康煕帝と徳川吉宗が夢見た明朝体

December 01 [Sun], 2013, 8:29
『古今図書集成』は、中国・清朝の康熙帝が、陳夢雷らに命じて編纂を開始した。康煕帝の時代の1719年(康煕58年)にほぼ完成していたが、皇位継承の紛争もあって刊行が遅れた。刊行されたのは、康煕帝没後の1726年(雍正4年)になってからだ。


●康煕帝(1654-1722)

『古今図書集成』は、広く古来の典籍から、同類の関係する記事を抽出して集めたものである。その構成は、六彙編(暦象・方輿・明倫・博物・理学・経済)に大分類し、次にそれぞれの彙編を32典に分かち、さらにそれぞれの典を6109部に細分した形式となっている。

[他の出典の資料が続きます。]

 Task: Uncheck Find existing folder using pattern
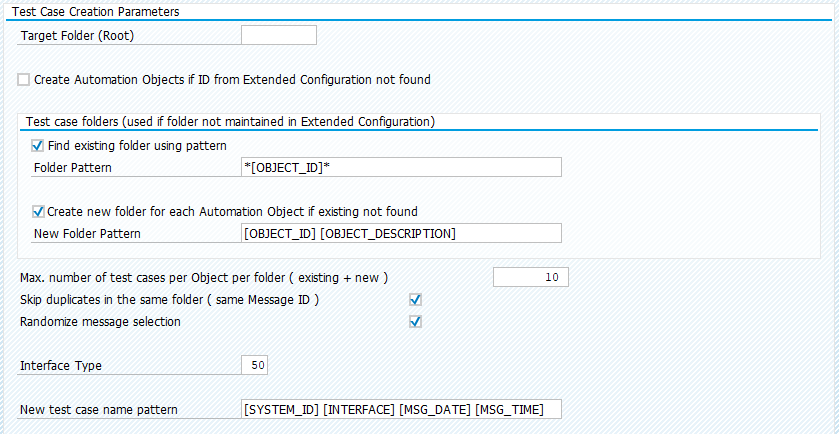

『古今図書集成』の全書を持ち渡るようにとの吉宗の命令は、宝暦10年(1760)の辰一番船によって果たされた。『欽定古今図書集成 一部六百套、九千九百九十六本、目録二套三十二本』である。船頭は汪縄武、値段は25貫目、宝暦14年正月19日に紅葉山文庫に搬入された。しかし注文主の吉宗は、寛延4年(1751)6月にすでに死んでいた。この『図書集成』は江戸時代を通じてただ一部だけ日本に存在した。

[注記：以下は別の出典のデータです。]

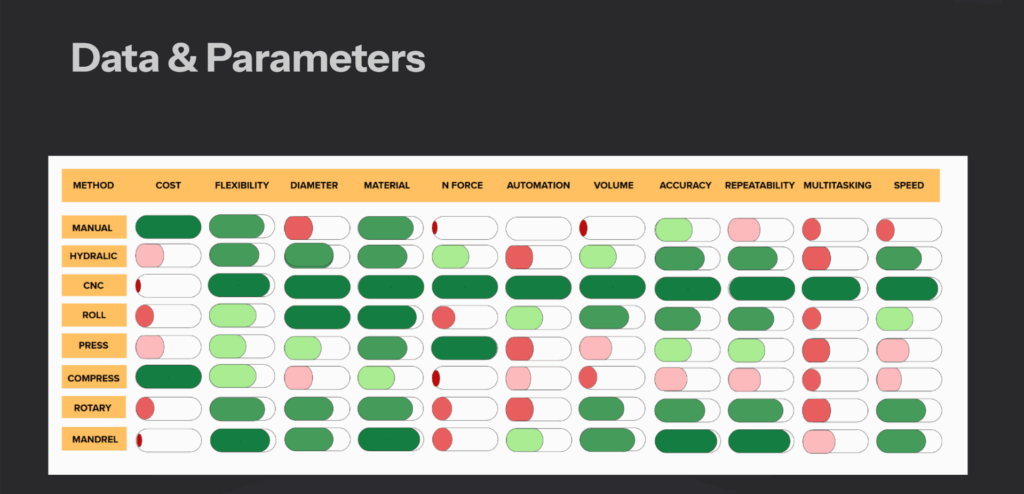Click the AUTOMATION column header

(538, 186)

『徳川吉宗と康煕帝 鎖国下での日中交流』(大庭脩著、大修館書店、1999年)には、このように書かれている。惜しくも徳川吉宗は入手を命令しながらも、『古今図書集成』の明朝体を見ることはなかったのだ。


●徳川吉宗(1684-1751)

この『古今図書集成』にもちいられたのは銅活字である。整然とした明朝体で、過渡期明朝体を代表するものである。この活字は乾隆帝によって1744年に鋳つぶされたために、結局は『古今図書集成』でしか使われていない。


●『古今図書集成』

『古今図書集成』の過渡期明朝体をデジタルタイプとして再生しようとしたのが、漢字書体「武英」である。「武英」は、「日本語書体八策」にも含まれている。康煕帝と徳川吉宗の夢を引き継いで、いずれ制作することにしている。